- **Your assignment**:
Search the entries for the word "computer" and copy each line that has it.
---------- Record excerpts ----------
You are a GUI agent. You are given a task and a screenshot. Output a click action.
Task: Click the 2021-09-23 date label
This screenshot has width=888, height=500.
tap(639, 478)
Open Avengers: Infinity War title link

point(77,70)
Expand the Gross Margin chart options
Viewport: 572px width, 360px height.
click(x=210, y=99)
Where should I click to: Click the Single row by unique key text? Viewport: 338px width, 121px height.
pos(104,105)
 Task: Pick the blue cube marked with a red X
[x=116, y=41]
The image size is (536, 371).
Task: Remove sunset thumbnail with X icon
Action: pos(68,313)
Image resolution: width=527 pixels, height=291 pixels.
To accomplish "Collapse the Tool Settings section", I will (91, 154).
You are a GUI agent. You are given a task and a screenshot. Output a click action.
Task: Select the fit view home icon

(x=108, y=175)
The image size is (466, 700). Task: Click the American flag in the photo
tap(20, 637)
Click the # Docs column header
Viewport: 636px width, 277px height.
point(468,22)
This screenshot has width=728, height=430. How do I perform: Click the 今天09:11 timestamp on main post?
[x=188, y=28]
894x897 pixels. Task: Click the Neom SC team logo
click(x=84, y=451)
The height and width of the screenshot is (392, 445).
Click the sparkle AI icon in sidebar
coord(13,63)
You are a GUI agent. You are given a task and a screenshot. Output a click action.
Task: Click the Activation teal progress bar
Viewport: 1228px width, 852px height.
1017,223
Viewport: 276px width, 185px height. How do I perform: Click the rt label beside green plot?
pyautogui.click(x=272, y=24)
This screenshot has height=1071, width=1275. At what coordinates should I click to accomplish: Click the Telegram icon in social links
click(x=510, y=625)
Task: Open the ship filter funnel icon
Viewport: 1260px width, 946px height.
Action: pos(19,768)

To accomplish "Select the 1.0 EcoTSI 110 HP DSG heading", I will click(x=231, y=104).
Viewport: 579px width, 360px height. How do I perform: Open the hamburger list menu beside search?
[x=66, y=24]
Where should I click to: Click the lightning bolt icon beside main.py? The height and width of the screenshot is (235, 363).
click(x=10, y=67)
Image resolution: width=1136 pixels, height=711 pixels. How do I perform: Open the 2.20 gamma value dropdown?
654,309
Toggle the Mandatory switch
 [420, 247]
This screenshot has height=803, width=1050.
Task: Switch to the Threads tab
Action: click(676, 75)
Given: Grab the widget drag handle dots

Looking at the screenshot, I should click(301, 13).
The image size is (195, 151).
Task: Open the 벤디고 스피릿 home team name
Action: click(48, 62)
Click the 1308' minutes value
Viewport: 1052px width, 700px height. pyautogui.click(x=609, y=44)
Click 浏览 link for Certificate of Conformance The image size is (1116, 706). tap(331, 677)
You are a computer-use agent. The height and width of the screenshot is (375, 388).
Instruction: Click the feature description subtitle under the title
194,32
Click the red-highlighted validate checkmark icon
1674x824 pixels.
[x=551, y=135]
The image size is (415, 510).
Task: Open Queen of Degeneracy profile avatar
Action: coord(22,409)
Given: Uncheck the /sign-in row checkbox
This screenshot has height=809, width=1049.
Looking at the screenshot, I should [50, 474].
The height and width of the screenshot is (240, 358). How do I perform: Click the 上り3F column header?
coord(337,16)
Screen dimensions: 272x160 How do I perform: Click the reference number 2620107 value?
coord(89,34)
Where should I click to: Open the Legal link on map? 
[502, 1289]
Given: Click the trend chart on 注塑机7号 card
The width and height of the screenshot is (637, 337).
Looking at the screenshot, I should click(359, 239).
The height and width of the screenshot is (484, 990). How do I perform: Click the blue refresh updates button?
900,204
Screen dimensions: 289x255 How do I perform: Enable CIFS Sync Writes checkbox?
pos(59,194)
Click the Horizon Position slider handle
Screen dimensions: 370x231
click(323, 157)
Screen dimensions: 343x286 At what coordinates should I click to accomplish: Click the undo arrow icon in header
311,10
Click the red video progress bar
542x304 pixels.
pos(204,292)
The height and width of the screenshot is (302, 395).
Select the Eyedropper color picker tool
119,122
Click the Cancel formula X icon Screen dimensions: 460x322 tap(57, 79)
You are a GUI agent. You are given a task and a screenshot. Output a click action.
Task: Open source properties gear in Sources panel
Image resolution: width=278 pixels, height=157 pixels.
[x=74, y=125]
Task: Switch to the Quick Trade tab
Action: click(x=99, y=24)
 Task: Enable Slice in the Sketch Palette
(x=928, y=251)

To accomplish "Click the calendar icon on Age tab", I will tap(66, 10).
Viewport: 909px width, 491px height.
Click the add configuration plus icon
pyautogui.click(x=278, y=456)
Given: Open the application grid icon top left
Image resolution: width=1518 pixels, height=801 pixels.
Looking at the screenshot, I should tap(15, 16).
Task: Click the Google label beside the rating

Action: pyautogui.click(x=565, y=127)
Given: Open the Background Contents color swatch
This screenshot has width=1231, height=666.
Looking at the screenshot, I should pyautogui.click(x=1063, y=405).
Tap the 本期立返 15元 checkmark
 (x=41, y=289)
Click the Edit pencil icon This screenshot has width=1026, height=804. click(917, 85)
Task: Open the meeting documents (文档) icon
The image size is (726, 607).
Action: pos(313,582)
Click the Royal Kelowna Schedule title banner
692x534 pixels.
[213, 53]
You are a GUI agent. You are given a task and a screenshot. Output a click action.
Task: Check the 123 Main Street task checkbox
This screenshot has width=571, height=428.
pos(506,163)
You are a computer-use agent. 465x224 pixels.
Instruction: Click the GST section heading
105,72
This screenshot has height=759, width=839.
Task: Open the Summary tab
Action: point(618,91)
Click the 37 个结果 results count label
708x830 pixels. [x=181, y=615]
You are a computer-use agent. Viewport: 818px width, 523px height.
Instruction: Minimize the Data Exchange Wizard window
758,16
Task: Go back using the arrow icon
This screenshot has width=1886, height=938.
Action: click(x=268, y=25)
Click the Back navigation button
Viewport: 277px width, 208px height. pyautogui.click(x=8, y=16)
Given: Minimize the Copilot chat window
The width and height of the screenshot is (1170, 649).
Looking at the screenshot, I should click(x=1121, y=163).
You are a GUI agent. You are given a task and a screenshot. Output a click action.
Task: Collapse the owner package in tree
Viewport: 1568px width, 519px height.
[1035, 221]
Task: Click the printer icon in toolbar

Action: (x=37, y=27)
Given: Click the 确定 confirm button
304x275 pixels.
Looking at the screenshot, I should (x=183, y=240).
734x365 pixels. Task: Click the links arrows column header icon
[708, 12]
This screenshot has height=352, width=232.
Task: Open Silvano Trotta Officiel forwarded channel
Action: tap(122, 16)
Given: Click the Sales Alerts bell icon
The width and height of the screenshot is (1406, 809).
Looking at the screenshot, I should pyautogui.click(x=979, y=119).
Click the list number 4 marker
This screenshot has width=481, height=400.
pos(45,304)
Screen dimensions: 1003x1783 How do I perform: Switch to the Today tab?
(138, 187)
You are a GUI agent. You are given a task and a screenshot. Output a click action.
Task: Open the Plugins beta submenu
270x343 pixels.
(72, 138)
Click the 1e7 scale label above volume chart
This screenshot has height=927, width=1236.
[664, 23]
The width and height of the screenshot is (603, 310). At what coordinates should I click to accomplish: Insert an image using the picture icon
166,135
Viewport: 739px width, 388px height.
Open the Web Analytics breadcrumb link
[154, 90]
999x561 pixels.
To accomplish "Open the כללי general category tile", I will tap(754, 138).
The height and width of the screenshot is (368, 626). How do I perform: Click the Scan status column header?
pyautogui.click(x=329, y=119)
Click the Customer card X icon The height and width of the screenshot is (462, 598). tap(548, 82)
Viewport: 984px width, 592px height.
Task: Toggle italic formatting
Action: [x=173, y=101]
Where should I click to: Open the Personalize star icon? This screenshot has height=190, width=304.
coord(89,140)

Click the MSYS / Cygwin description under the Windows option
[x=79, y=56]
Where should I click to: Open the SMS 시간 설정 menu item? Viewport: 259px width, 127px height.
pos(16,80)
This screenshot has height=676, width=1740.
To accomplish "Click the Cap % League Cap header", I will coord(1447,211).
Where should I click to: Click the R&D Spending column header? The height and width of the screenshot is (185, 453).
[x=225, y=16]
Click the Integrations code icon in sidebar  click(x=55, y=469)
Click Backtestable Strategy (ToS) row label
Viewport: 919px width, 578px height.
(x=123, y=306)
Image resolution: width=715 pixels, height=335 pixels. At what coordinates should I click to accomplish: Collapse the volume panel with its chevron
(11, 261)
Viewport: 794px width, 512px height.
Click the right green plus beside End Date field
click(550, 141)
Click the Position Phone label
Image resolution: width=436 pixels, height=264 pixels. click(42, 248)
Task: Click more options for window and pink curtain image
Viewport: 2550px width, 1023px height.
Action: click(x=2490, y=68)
----------
- **Task output**:
You are a computer-use agent. The height and width of the screenshot is (375, 388).
You are a computer-use agent. 465x224 pixels.
You are a computer-use agent. Viewport: 818px width, 523px height.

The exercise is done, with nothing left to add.